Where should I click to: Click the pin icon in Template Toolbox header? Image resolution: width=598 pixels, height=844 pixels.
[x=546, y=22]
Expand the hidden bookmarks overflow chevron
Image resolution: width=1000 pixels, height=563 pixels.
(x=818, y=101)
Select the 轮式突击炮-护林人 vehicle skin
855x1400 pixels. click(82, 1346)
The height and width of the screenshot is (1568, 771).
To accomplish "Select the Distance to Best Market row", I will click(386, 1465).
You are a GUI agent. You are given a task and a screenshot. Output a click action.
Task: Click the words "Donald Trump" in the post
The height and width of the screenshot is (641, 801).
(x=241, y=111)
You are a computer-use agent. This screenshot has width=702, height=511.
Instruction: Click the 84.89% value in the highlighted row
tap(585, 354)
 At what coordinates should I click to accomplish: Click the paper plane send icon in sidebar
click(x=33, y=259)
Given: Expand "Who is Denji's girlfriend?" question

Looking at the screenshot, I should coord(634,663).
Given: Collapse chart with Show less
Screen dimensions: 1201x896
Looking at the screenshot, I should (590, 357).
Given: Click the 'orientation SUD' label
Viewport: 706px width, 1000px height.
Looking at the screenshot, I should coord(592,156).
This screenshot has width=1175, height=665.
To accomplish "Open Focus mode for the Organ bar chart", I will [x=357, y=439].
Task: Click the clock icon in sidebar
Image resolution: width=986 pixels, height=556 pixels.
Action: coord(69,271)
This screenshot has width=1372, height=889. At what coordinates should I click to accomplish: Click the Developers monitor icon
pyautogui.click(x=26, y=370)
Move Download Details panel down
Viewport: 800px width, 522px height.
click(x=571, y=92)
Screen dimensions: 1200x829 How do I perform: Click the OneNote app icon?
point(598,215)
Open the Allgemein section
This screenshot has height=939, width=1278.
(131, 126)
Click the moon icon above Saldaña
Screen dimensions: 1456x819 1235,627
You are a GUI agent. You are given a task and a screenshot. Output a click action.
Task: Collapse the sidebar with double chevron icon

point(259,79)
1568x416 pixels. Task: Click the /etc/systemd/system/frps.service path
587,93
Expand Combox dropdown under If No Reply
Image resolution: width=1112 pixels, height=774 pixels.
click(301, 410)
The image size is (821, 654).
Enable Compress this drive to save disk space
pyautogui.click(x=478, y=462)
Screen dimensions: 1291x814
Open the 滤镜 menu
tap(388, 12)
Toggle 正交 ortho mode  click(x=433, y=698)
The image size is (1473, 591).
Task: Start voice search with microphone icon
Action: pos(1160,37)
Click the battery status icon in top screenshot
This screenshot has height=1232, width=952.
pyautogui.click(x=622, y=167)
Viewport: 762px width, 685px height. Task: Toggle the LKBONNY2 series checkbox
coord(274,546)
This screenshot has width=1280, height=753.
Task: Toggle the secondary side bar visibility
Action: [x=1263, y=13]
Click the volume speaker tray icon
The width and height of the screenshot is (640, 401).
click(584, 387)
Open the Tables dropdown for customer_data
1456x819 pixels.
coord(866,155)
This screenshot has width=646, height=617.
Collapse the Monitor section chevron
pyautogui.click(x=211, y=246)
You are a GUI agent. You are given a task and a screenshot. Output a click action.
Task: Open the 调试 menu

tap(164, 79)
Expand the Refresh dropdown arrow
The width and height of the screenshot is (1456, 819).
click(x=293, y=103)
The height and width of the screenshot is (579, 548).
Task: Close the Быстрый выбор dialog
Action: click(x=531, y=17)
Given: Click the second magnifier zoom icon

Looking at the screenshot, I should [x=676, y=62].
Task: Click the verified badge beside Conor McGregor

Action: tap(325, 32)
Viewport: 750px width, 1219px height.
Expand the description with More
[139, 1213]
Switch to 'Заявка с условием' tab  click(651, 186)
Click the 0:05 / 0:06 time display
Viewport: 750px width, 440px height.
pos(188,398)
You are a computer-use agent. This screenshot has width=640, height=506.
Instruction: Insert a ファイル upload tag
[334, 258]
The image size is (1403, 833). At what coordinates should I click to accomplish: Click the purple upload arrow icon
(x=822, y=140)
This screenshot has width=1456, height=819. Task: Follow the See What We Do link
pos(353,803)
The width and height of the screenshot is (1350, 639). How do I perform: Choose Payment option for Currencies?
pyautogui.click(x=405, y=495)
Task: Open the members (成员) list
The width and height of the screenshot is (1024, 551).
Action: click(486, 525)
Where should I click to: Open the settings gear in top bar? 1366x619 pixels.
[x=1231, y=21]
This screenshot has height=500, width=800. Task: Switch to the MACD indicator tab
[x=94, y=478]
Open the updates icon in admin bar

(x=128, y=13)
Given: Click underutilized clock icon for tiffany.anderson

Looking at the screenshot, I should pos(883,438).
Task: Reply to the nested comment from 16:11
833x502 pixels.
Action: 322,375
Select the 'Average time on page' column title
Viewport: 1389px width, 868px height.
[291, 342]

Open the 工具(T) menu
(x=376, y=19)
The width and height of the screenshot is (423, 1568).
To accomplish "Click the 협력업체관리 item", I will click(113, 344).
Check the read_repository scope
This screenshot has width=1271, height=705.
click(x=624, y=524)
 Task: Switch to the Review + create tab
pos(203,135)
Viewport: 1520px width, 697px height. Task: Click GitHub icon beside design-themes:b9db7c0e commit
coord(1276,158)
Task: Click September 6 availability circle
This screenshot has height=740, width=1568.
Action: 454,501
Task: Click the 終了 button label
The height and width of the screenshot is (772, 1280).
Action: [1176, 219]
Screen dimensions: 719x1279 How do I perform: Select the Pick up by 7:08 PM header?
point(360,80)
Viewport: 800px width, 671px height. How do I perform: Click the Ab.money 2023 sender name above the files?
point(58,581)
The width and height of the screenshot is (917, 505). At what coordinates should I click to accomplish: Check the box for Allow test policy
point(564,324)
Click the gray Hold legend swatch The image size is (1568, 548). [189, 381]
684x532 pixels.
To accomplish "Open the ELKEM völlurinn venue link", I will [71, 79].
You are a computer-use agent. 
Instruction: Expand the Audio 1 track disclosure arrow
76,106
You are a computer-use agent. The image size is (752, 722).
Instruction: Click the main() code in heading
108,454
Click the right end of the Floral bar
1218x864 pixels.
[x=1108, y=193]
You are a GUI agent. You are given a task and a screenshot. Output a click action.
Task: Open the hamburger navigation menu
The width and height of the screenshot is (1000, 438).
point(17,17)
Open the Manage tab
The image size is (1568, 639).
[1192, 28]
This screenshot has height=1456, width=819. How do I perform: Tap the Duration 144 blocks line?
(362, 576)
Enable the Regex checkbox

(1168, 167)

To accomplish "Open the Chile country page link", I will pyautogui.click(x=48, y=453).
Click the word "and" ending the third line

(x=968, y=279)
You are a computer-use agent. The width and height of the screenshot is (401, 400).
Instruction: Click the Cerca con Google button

### What needs to be done:
Go through the listing above and find each line that contains "button", then copy it.

### Answer space:
Task: Click the 終了 button label
Instruction: Click the Cerca con Google button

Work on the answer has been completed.